According to a study carried out in 1999 by B.B. Blanchfield and colleagues from the HOPE Center for Health Affairs, between 500,000 and 750,000 Americans are suffering from severe to profound hearing loss. If these people are to live as normal a life as possible they often require different kinds of treatment, specialised education and social services. In many cases hearing loss results in reduced work productivity. So, apart from consequences to the individual person, hearing loss also leads to costs to society.

An in-depth study "The societal costs of severe to profound hearing loss in the United States", which was published in the International Journal of Technology Assessment in Health Care 2000, vol. 16, estimates the societal costs of severe to profound hearing loss in the US to be $297,000 per person during that person's life. A number of American researchers from different consulting services and institutions carried out the study.

According to the study, the largest part of societal costs are a consequence of lost work productivity which is estimated to represent 67 per cent of total costs. Special education for children and young people amount to 21 per cent of societal costs in connection with hearing loss.

Compared to many other diseases hearing loss more often involves the social welfare system rather than the medical care system. Therefore, medical costs, e.g. hearing aids, only account for 11 per cent of societal costs in connection with hearing loss.

Cost per person is closely related to the age of the individual hearing-impaired person. The earlier a person is diagnosed with hearing loss the more expensive it will be for society. Thus, children and young people with hearing loss represent very large societal costs with an expected cost of nearly $920,000 over the lifetime per individual. Where hearing loss is found in young children before they start speaking, costs are estimated to amount to around $1,000,000, and this age group is thus the most expensive to society.

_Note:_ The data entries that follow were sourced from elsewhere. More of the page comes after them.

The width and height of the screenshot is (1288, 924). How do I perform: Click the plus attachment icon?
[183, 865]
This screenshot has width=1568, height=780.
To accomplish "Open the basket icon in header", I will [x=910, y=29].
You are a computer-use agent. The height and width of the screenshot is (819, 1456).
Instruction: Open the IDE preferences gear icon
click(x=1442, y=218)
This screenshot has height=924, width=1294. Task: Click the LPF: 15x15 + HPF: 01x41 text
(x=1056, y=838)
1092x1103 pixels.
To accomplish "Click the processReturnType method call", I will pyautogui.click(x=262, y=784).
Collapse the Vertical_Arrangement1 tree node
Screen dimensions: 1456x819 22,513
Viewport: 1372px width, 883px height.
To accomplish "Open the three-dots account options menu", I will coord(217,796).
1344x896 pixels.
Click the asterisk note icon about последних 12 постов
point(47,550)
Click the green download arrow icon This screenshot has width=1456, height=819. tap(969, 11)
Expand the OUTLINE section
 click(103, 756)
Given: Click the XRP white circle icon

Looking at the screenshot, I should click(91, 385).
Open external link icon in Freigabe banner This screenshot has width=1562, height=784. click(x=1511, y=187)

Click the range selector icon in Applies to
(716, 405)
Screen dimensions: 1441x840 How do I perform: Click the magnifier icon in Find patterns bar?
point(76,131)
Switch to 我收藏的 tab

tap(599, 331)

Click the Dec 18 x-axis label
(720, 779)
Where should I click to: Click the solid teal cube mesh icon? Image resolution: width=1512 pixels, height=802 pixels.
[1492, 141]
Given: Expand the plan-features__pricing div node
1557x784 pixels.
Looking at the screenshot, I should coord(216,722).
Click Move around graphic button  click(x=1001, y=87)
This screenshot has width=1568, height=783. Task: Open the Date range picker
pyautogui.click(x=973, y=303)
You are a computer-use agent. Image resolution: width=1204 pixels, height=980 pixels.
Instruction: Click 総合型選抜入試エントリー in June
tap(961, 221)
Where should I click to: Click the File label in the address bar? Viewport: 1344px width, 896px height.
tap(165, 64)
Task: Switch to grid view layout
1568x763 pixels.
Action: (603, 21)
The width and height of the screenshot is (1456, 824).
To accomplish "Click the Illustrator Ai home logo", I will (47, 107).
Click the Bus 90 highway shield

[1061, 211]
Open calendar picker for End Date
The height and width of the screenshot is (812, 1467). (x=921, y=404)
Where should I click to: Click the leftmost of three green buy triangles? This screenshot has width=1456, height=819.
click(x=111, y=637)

People who incur hearing loss in a late age after retirement are expected to cost society an average of $43,000.

The very high costs associated with children with prelingual onset may speak for economic benefits of an early identification and an early aggressive intervention. If the hearing loss is identified early it is possible to significantly improve the child's language development and other developmental factors, and in this way reduce future costs for extra educational resources. Therefore, hearing screenings could be extremely rewarding due to the reduced future societal costs.

The study "The Societal Costs of Severe to Profound Hearing Loss in the United States" was published in the International Journal of Technology Assessment in Health Care 2000 vol. 16.